Large-scale distributed demand response is a hotspot in the development of power systems, which is of much significance in accelerating the consumption of new energy power generation and the process of clean energy substitution. However, the rigorous distributed algorithms utilized in current research studies are mostly very complicated for the large-scale demand response, requiring high quality of information systems. Considering the electrical features of power systems, a weak-consistency–oriented collaborative strategy is proposed for the practical implementation of the large-scale distributed demand response in this study. First, the basic conditions and objectives of demand response are explored from the view of system operators, and the challenges of large-scale demand response are discussed and furthermore modelled with a simplification based on the power system characteristics, including uncertainties and fluctuations. Then, a weakly consistent distributed strategy for demand response is proposed based on the Paxos distributed algorithm, where the information transmission is redesigned based on the electrical features to achieve better error tolerance. Using case studies with different information transmission error rates and other conditions, the proposed strategy is demonstrated to be an effective solution for the large-scale distributed demand response implementation, with a robust response capability under even remarkable transmission errors. By integrating the proposed strategy, the requirement for the large-scale distributed systems, especially the information systems, is highly eased, leading to the acceleration of the practical demand response implementation.

Introduction

Energy transition has become a key issue for sustainable economic and social development. The world urgently needs to transform energy production, allocation, and consumption methods today, so evolutions are emerged in both generation and consumption sides (Heffron et al., 2020). Developing and utilizing clean energy instead of the traditional fossil fuel are welcomed in the power production side, while much attention should also be paid to the intelligent interaction of power loads in the consumption side (Hoggett, 2014). Wind power, photovoltaic power generation, and other intermittent new energy sources and new controllable loads have been integrated to the grid on a large scale, leading to the new features of power system operations (Kolhe, 2012).

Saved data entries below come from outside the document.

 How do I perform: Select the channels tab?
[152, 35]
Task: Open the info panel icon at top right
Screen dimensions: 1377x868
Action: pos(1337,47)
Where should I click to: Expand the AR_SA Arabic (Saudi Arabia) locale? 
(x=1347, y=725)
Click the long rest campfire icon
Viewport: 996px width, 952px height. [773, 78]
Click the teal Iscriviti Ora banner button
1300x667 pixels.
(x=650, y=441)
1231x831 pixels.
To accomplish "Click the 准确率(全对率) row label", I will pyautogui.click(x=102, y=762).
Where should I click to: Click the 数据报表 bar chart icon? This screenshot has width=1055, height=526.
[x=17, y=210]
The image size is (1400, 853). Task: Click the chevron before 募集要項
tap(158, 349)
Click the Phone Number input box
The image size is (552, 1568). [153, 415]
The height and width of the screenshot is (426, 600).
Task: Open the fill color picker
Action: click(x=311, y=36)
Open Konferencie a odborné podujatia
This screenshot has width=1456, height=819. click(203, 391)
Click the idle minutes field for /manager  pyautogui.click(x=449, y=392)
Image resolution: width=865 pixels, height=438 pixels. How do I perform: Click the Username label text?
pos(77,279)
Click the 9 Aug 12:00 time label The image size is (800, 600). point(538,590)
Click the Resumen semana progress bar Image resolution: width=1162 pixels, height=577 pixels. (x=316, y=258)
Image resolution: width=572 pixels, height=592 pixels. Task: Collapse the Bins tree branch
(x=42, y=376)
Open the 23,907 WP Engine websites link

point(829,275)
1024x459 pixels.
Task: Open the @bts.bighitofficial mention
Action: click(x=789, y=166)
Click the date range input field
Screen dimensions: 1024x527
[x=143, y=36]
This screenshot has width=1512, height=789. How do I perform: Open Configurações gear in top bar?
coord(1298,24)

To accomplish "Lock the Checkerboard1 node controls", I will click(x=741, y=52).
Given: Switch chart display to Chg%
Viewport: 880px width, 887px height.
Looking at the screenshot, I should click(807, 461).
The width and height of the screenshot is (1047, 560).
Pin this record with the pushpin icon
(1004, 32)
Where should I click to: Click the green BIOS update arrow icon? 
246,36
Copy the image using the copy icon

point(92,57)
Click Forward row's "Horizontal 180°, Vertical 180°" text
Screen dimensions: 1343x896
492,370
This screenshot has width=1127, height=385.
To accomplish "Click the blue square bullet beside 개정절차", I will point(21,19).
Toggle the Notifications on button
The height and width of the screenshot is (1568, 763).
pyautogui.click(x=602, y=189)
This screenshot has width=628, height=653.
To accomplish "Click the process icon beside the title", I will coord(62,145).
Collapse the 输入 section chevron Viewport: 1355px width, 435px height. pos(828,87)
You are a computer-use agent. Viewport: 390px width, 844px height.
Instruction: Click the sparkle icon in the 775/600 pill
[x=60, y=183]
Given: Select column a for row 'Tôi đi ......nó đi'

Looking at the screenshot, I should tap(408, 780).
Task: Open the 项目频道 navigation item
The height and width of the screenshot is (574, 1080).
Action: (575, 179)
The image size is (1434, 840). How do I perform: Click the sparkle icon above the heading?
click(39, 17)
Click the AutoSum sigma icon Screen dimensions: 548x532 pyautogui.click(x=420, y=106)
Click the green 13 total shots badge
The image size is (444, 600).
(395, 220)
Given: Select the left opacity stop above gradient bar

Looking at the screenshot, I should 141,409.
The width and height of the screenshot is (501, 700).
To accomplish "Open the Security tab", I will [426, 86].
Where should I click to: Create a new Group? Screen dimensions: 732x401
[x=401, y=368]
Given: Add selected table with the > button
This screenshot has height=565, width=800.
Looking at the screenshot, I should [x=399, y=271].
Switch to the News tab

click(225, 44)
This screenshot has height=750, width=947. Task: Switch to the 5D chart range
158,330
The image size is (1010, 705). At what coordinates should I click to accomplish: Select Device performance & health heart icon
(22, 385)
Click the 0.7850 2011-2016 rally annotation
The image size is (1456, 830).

In spite of the electricity contribution, the high penetration of renewable generations brings some challenges. On the one hand, the uncertainties of the renewable power generation will make the power output and electricity flow in the grid fluctuate more seriously (Dvorkin et al., 2015), which would influence the safe and stable operation of the system. On the other hand, the proportion of conventional power generation is decreasing, which will significantly weaken the dynamic voltage and power regulation capability of the grid (Zheng et al., 2015). Based on these problems caused on the generation side, the consumption side is highly expected to help with the situation. Hence, demand response (DR) emerges. DR emphasizes the direct interaction between the power users and systems via the electricity market or other patterns featuring faster response action, lower cost, better environmental protection, and high potential to increase the system’s flexibility (Huang et al., 2019), which is desired by users and utilities, resulting in a fast development in recent years (Ribó-Pérez et al., 2021).

There has been a lot of research on the utilization of demand-side resources. Among the loads that can participate in demand response, the resident load has high potential. A resident-side demand response energy management model can be established to analyze and evaluate the flexibility from the demand side and to optimize the entire response system (D’hulst et al., 2015). Considering real-time electricity prices, a kind of demand-side energy management controller based on dynamic pricing for residential power usage can be used to reasonably dispatch electrical equipment to maximize user satisfaction and benefit (Chen et al., 2021). The air conditioning load as a kind of thermostatically controlled load, which would account for more than half of the total electricity demand in summer, can become the main control resource in the DR process (Mahdavi and Braslavsky, 2020), realizing an adaptive control mode according to the index of ambient temperature and human comfort (Perez et al., 2016). Considering the small capacity of scattered air conditioning loads, the practical demand response usually requires the participation of quantities of residents through aggregation technology to achieve efficient utilization (Gao et al., 2017), leading to a large-scale problem.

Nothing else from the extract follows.